(Target position records)
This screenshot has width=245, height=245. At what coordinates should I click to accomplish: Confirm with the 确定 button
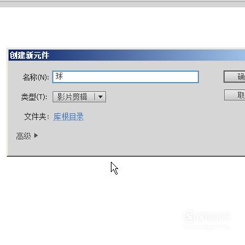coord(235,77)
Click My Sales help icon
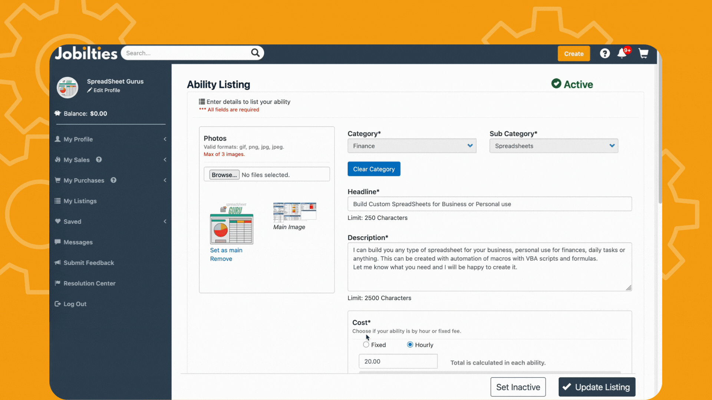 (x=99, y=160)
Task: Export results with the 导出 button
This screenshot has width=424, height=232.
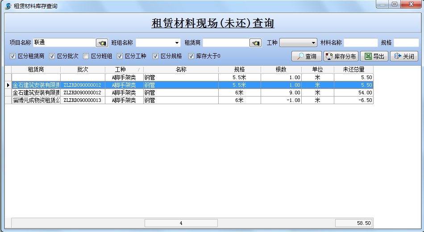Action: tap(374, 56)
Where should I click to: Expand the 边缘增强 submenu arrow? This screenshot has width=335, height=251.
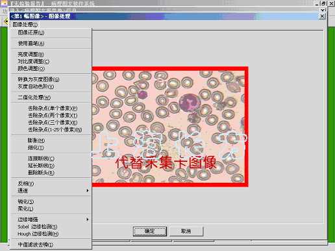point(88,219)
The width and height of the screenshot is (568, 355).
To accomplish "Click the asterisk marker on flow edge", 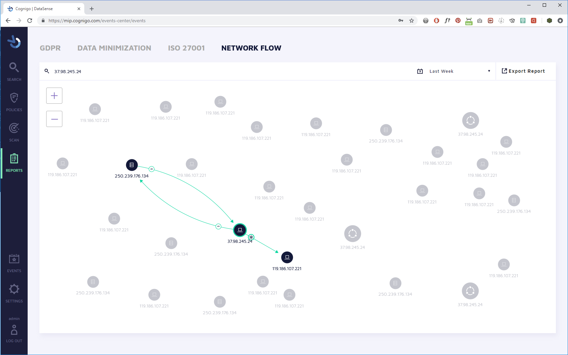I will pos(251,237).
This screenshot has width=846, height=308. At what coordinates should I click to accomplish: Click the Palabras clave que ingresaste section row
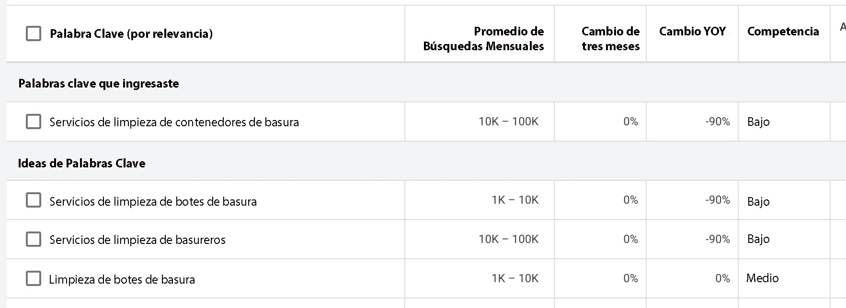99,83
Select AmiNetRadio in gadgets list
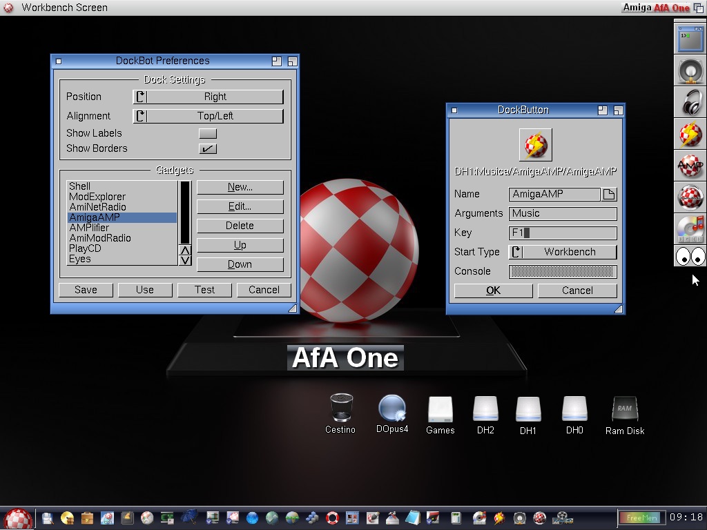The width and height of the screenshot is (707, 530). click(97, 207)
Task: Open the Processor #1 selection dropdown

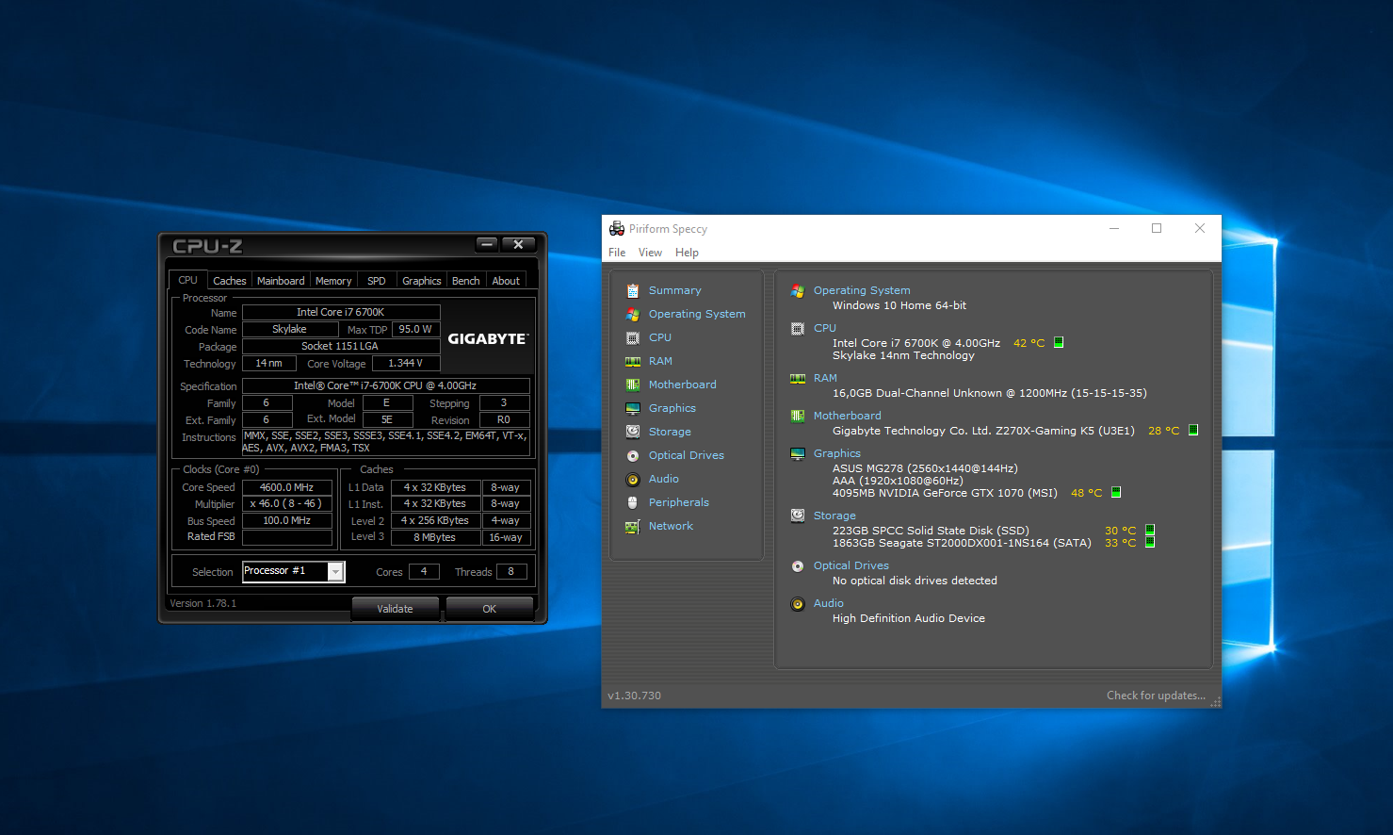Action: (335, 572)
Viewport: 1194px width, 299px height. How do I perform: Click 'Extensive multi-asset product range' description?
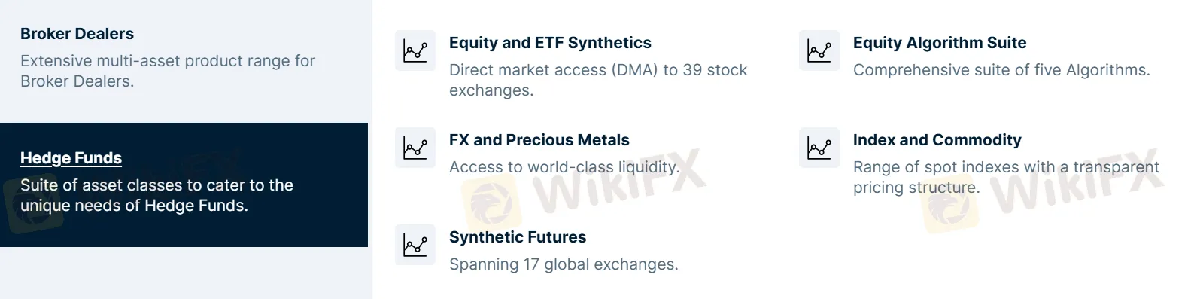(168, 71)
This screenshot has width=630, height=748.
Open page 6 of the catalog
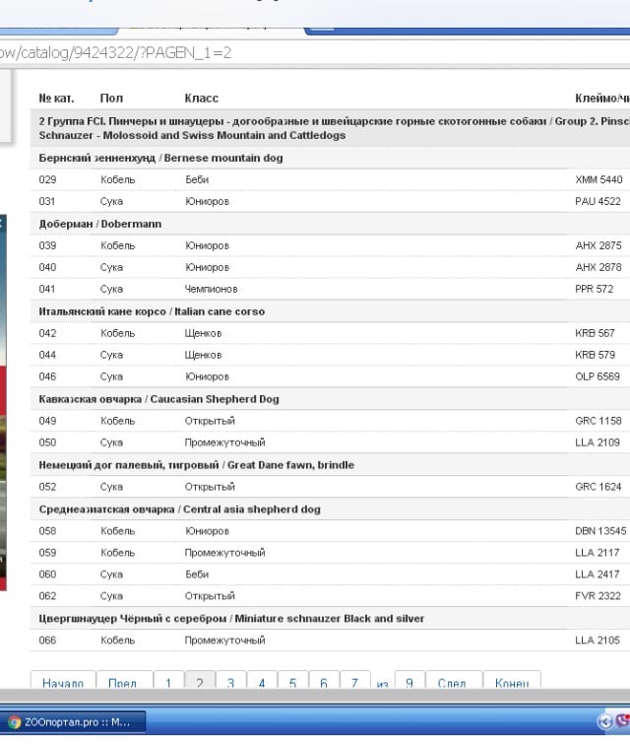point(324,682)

__Brief__: Copy the lines from the start of the records through the line that contains "point(88,219)", without the pictures.

__Correct output__:
This screenshot has width=245, height=245. At what coordinates should I click to accomplish: Confirm with the 确定 button
coord(235,77)
Click My Sales help icon
 (x=99, y=160)
Task: Export results with the 导出 button
This screenshot has width=424, height=232.
Action: tap(374, 56)
Where should I click to: Expand the 边缘增强 submenu arrow? This screenshot has width=335, height=251.
point(88,219)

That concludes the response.